A wicket gate is a small opening within a larger door or gate. It may consist of a full-size swinging door or gate used for entry, or a smaller opening that swings or slides to permit access. The term may also refer to a removable section of wall or fence within a larger structure. For example, a wicket gate in the walls of an industrial building can be removed to bring very large pieces of equipment into a facility. Wicket gate also has a religious connotation in some regions, as this term can be found in some religious texts.
During the late 19th and early 20th centuries, wicket gates may have included doors used to empty and refill canal locks. This term also referred to openings around a water body used to control the flow of water to an industrial water wheel. In modern days, this gate typically refers to doors or openings found on hydroelectric dams.

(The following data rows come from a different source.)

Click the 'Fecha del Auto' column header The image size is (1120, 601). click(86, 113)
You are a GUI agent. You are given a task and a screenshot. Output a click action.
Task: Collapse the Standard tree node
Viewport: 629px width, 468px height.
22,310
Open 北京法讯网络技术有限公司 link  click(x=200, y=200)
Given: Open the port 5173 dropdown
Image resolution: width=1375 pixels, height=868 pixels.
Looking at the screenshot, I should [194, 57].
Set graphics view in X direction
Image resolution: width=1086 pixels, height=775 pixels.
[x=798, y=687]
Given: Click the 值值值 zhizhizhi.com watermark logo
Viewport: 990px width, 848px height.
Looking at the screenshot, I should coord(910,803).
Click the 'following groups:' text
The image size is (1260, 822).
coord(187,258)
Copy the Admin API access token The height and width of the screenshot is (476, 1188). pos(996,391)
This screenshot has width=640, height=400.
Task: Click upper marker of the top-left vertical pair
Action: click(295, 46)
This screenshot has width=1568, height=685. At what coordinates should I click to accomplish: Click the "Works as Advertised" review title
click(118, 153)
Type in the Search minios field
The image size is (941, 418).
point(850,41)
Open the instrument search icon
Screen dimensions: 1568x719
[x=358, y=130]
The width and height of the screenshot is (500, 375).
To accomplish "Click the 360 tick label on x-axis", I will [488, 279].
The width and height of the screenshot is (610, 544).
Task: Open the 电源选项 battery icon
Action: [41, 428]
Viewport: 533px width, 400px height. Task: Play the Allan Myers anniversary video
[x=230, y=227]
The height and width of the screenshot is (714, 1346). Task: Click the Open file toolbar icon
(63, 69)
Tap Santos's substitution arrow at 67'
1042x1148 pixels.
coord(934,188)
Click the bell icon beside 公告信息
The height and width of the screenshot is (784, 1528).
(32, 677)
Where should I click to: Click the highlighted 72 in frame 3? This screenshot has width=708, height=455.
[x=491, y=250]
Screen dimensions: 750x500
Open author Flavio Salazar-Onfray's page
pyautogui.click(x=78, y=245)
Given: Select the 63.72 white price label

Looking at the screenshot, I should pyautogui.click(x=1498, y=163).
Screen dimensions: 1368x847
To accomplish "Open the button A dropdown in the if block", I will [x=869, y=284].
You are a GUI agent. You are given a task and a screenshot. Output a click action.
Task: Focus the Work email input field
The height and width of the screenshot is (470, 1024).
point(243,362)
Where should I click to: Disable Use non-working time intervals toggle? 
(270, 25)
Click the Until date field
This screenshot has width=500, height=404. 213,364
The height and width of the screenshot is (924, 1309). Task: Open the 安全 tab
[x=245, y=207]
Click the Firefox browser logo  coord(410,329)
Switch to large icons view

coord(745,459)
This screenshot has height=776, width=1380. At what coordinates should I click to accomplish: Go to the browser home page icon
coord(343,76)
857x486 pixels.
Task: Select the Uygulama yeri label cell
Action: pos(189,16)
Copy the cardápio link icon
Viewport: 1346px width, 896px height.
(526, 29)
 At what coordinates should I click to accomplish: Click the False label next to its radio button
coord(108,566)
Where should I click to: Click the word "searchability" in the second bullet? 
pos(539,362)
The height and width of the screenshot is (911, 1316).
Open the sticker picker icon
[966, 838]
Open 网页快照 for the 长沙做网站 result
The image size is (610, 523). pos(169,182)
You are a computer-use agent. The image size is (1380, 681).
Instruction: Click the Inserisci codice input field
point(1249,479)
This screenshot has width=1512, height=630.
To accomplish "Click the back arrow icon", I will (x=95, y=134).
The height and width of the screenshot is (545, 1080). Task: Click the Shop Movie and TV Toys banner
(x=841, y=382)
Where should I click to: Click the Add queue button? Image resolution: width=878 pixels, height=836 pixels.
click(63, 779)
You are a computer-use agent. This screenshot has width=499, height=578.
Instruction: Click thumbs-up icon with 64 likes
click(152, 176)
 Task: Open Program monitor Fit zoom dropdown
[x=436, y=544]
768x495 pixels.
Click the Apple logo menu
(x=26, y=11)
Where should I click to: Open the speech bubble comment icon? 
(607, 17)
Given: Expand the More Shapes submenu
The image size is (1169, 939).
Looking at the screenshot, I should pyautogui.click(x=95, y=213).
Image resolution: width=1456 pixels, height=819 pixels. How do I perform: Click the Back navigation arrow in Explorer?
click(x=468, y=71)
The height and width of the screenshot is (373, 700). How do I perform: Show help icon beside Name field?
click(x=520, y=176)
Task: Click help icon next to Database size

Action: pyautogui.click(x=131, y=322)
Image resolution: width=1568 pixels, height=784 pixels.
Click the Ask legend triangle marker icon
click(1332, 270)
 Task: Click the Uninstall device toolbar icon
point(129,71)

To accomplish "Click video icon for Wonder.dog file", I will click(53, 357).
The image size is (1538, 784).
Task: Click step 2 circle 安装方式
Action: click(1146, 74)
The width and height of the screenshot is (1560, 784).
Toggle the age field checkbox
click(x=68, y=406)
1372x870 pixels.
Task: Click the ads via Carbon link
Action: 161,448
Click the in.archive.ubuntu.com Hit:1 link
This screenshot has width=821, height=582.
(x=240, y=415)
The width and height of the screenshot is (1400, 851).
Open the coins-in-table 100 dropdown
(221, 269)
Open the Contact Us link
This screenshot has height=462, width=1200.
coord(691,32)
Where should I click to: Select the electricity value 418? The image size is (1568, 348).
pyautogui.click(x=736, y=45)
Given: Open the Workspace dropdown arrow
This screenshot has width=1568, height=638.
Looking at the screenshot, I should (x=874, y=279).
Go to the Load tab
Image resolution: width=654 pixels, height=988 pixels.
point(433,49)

On a hydroelectric dam, a wicket gate helps to control the flow of water as it reaches the generator, which in turn determines how much power the dam can generate. These gates are very important to the dam's performance and operation. Most dams contain a number of gates, which vary widely in size and design depending on the function of the dam.
At a standard hydroelectric plant, series of gates surround the entire turbine. These gates can be closed completely to prevent any water from reaching the blades of the turbine. When a wicket gate is opened, water passes through to reach these blades, causing them to rotate. This rotation spins the entire turbine, which powers a large generator. This generator produces electricity, which is then distributed through the power grid to power homes and businesses.
The gates on a hydroelectric dam are carefully controlled based on the power production goals of the facility. By opening these gates wide, plant managers can make the turbine spin more quickly, resulting in greater energy production. By closing the gates, managers can slow the flow of water and slow or halt energy production.
A wicket gate around a turbine also makes it easier for workers to stop the flow of water in order to perform maintenance work. Many of these gates include a hydraulic control system that allows users to automatically operate the gates without manual intervention. These control systems, as well as the gates themselves must be carefully designed to meet the demands of water pressure and other factors.